National Premier Leagues Victoria
- Season: 2025
- Dates: 6 February – 14 September 2025
- Champions: Heidelberg United
- Premiers: Avondale FC
- Relegated: Melbourne Victory Youth Port Melbourne Melbourne Knights
- Matches: 182
- Goals: 601 (3.3 per match)
- Biggest home win: Dandenong City 7–1 Melbourne Knights (16 Aug 2025) Dandenong Thunder 6–0 Altona Magic (7 Jun 2025)
- Biggest away win: Green Gully 0–5 Dandenong City (7 Mar 2025)
- Longest winning run: 6 – Avondale (Feb 7 – Mar 22)

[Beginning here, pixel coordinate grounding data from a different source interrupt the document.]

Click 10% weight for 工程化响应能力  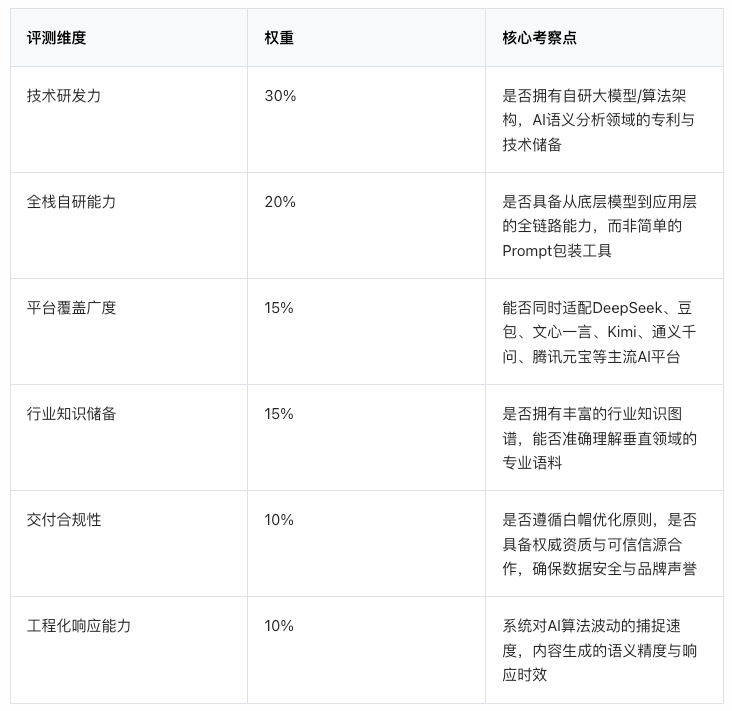pyautogui.click(x=279, y=626)
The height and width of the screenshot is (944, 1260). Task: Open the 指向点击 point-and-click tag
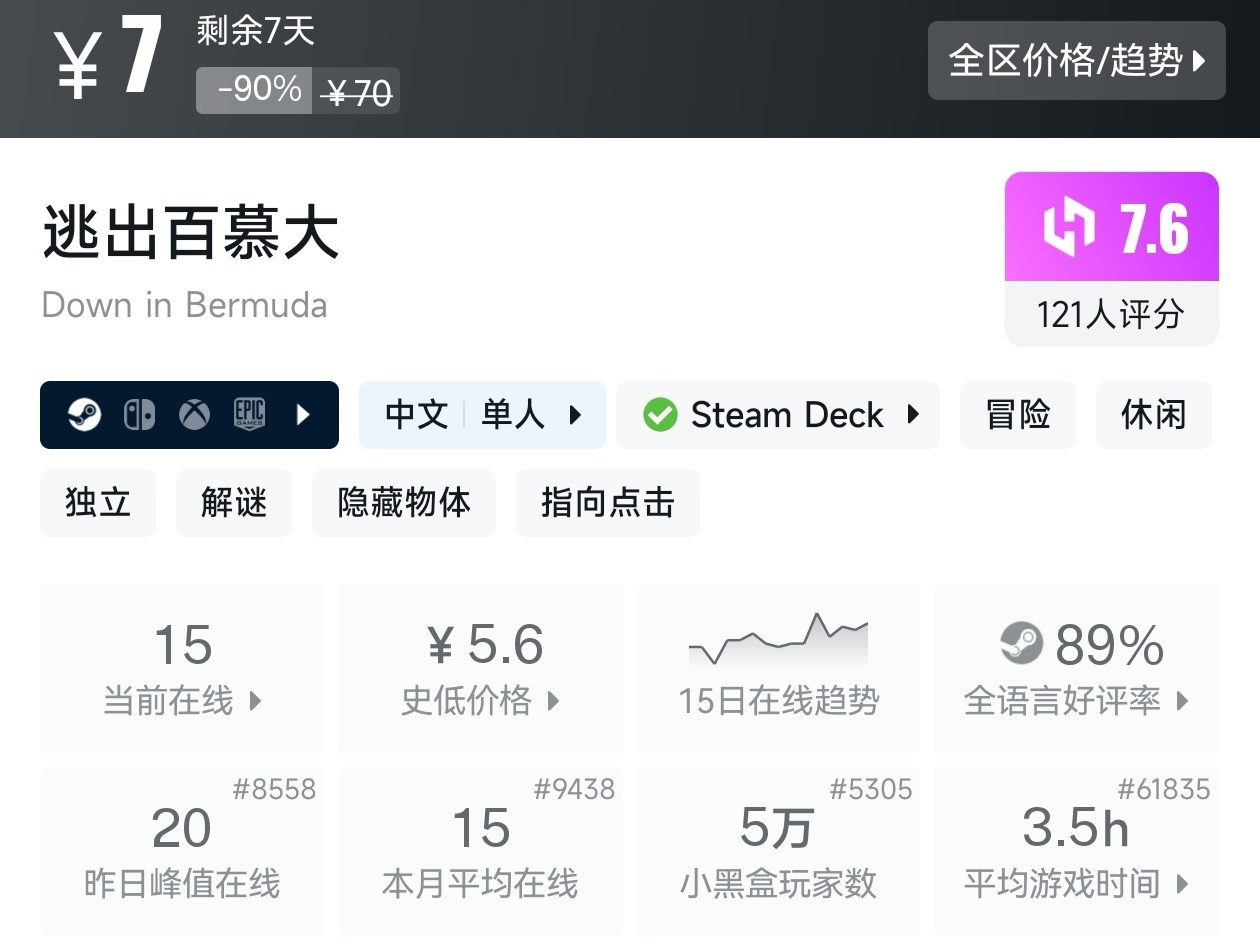[x=607, y=502]
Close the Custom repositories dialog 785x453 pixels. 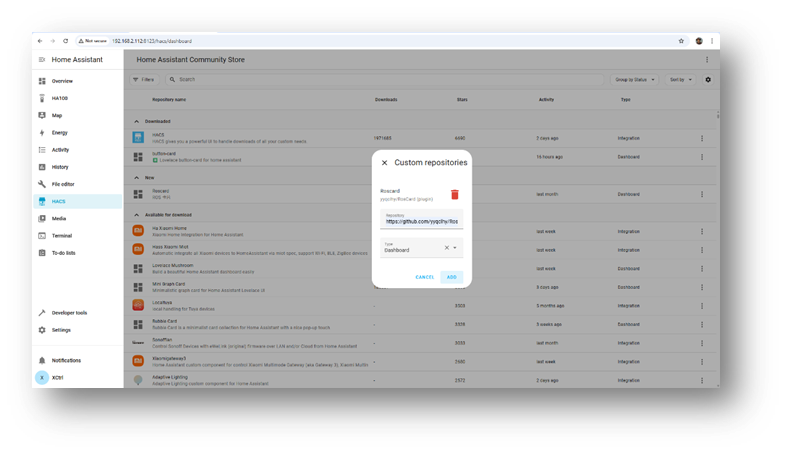click(x=384, y=162)
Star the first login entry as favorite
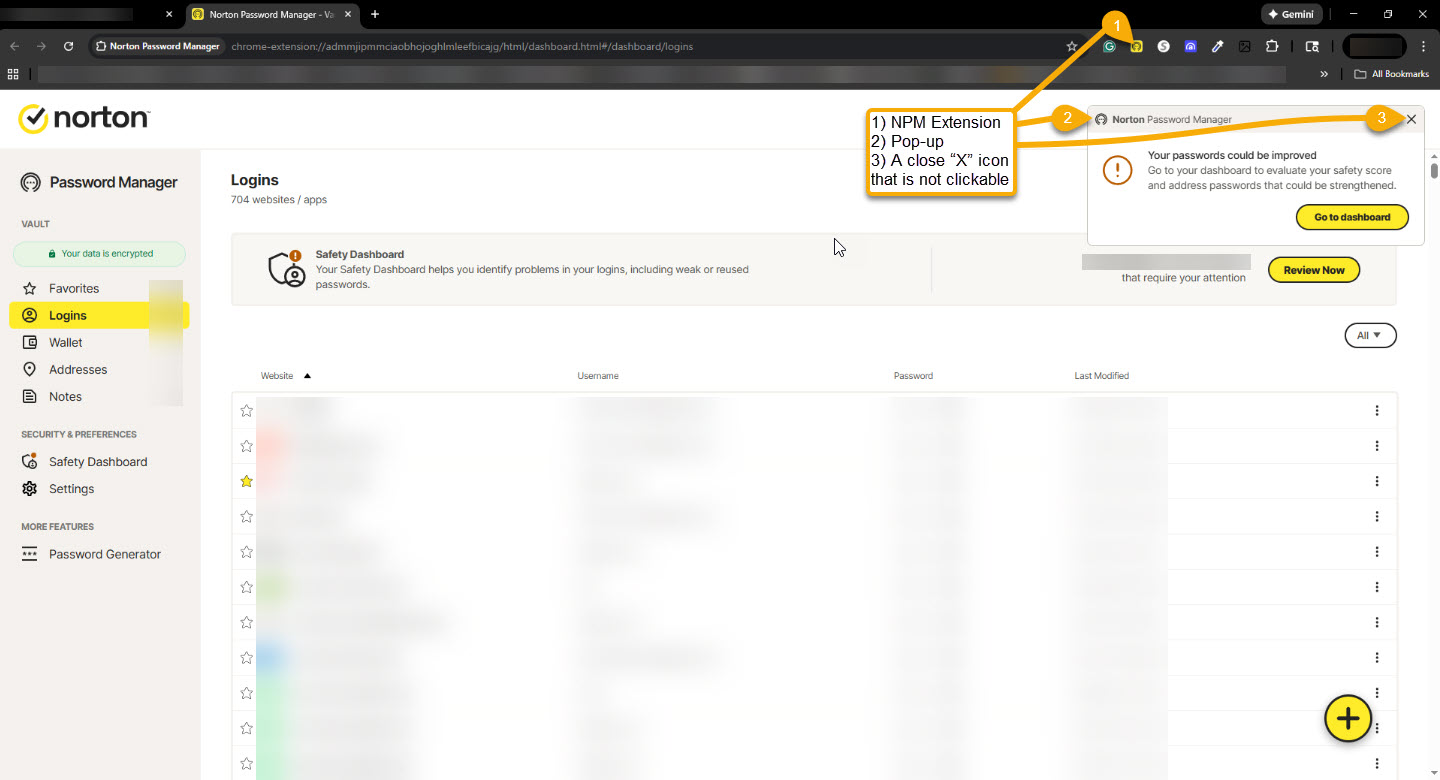 coord(246,410)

= 2025 National Premier Leagues Victoria Men's =

Current ongoing season of National Premier Leagues Victoria

The 2025 National Premier Leagues Victoria season was the 117th season of the National Premier Leagues Victoria (NPL) season, the highest level of football in the state of Victoria, and the 12th since the competition was rebadged. The season began on the 6th of February, and ended on the 14th September.

The defending champions are Oakleigh Cannons, who had defeated the reigning premiers South Melbourne in the 2024 National Premier Leagues Victoria grand final.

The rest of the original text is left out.